Дочь я обожал. Иногда, глядя на Авдотью, которая склонялась над кроваткой маленькой дочки, я даже начинал думать, что именно этой простой и искренней женщине суждено стать той, кто сделает меня счастливым. Впереди мне виделись долгие годы, наполненные тихими семейными радостями, в обществе женщины, которая искренне любила меня, в окружении детей, которые у нас, несомненно, еще родятся, и сердце мое наполнялось нежностью. Наконец-то в моей жизни появилась семья, о которой я так долго мечтал, – пусть и незаконная, но какое это имеет значение?!

Глава 4. Первый концерт

Всемье меня в шутку звали Муравьем – я и впрямь была на редкость усидчива для ребенка, и, если насчет Марии и Жозефины никто не сомневался, что их ждет блестящее будущее, то, что касается меня, все, включая меня саму, были уверены, что на славу и признание рассчитывать не приходится. Тем не менее, с детства я была увлечена музыкой и часто аккомпанировала отцу. Мне не было еще и десяти, когда отец покончил со сценой – ему в то время было уже за пятьдесят, – и стал давать частные уроки. На эти занятия многие стремились попасть – как же, сам прославленный Мануэль Гарсия обучает пению! – но ему требовался тот, кто будет играть на пианино во время урока. Этим человеком стала я.

Инструментальная музыка завораживала меня. Хотя я охотно помогала отцу, тем не менее, на этих уроках часто нужно было прерываться, что, разумеется, мне совсем не нравилось. Стоило мне увлечься, как отец останавливал меня и принимался объяснять ученику какой-то пассаж.

– Не так, не так! – страстно говорил он. – Больше чувства! Вы должны вкладывать душу в то, что поете! – затем, не оборачиваясь, он махал мне рукой: – С начала!

И я принималась играть с самого начала.

Разумеется, я внимательно слушала все, что отец говорил ученикам, ловила каждое его слово, запоминала каждый совет, хотя я и не чувствовала в себе призвания становиться певицей. Я мечтала выучиться и стать настоящей пианисткой – мне хотелось играть, ни о чем не думая, разговаривать с помощью клавиш, послушных моим пальцам, обращаться к сердцу каждого слушателя своей музыкой – так, чтобы меня слушали, затаив дыхание. Музыка жила в моем сердце, пульсировала в кончиках пальцев, постоянно звучала в моей душе, и мне казалось, что это самая прекрасная судьба из всех возможных – играть для других.

Однако моим мечтам не суждено было сбыться.

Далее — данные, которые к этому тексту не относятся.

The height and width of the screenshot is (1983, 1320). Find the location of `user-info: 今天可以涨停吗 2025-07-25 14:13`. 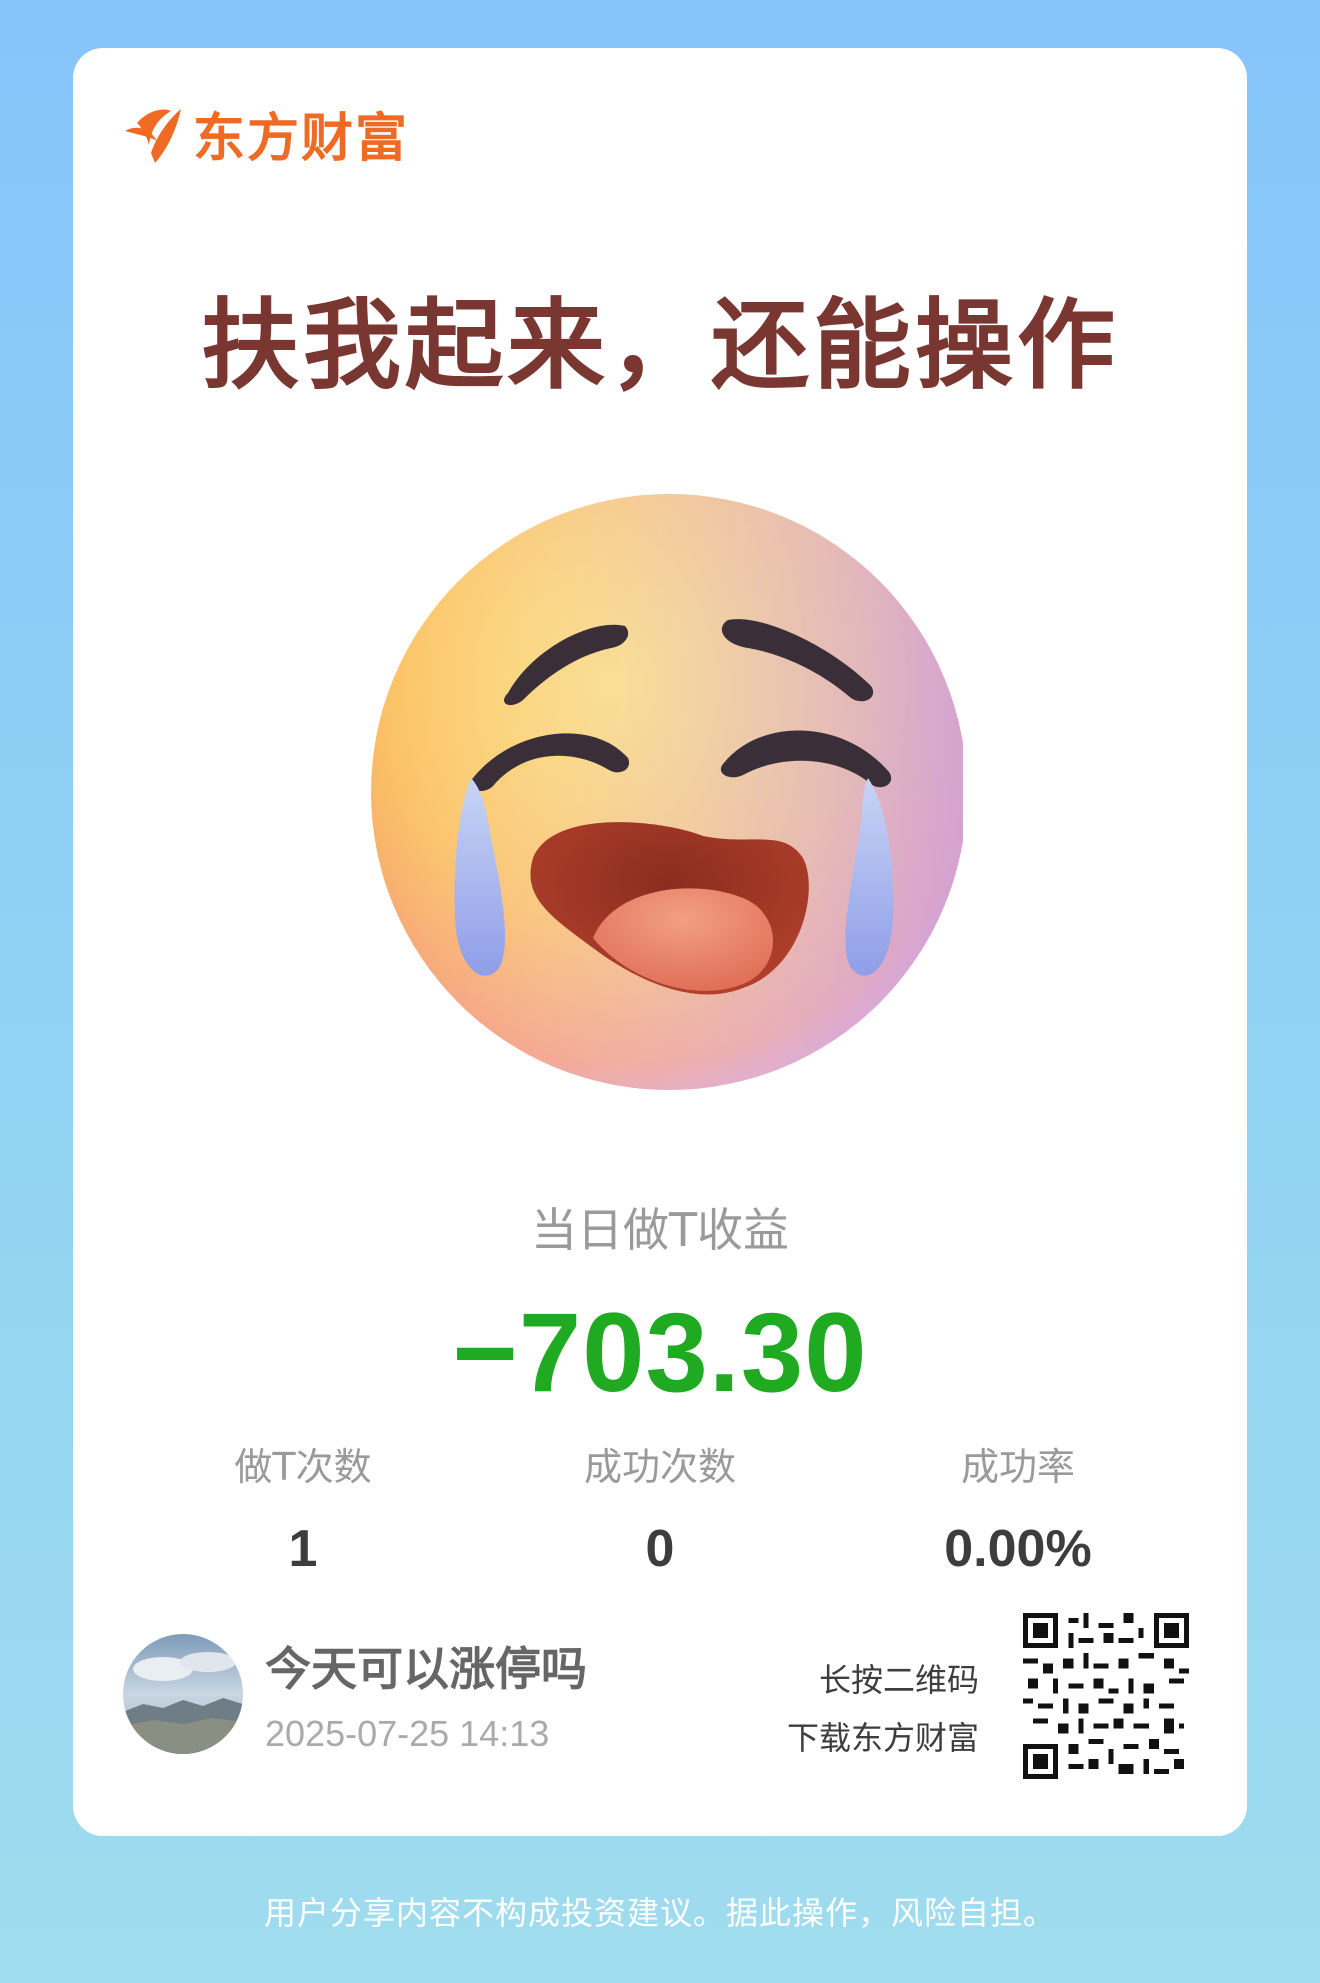

user-info: 今天可以涨停吗 2025-07-25 14:13 is located at coordinates (355, 1694).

Когда мне исполнилось десять, отца не стало, прекратились и мои уроки музыки, зато мама начала заниматься со мной пением. Услышав, как я вполголоса напеваю что-то, она остановила меня и попросила спеть громче, а затем объявила, что будет заниматься моим голосом.

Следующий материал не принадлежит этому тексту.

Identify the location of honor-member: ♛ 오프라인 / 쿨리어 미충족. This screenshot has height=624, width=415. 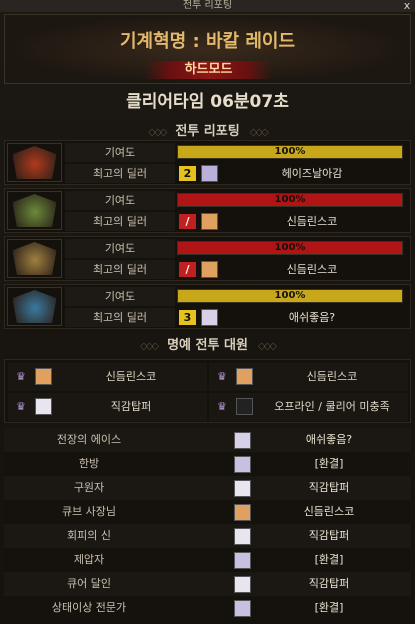
(308, 407).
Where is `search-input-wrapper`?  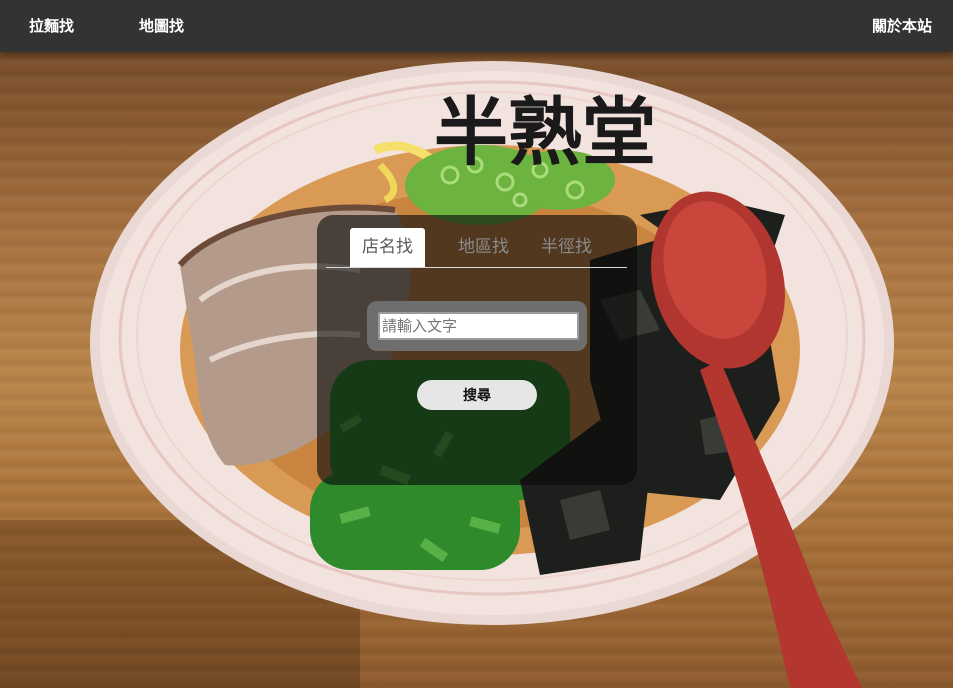 search-input-wrapper is located at coordinates (477, 326).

Мама, несомненно, знала о пении все, и принялась изо дня в день учить меня. Она учила меня правильно дышать, держать осанку, работала над тембром голоса, его модуляциями, звучанием, над темпом речи и даже выражением лица. Иногда со мной занималась и Мария, когда приезжала к нам в перерывах между концертами, но я все не могла понять, для чего они тратят на меня столько сил. Эти уроки выматывали меня до крайности, пение оказалось тяжелой работой, и я была уверена, что все мои усилия пропадут впустую. Разве смогу я когда-нибудь сравняться с Марией – красавицей Марией, голос которой заставляет слушателей забывать обо всем на свете?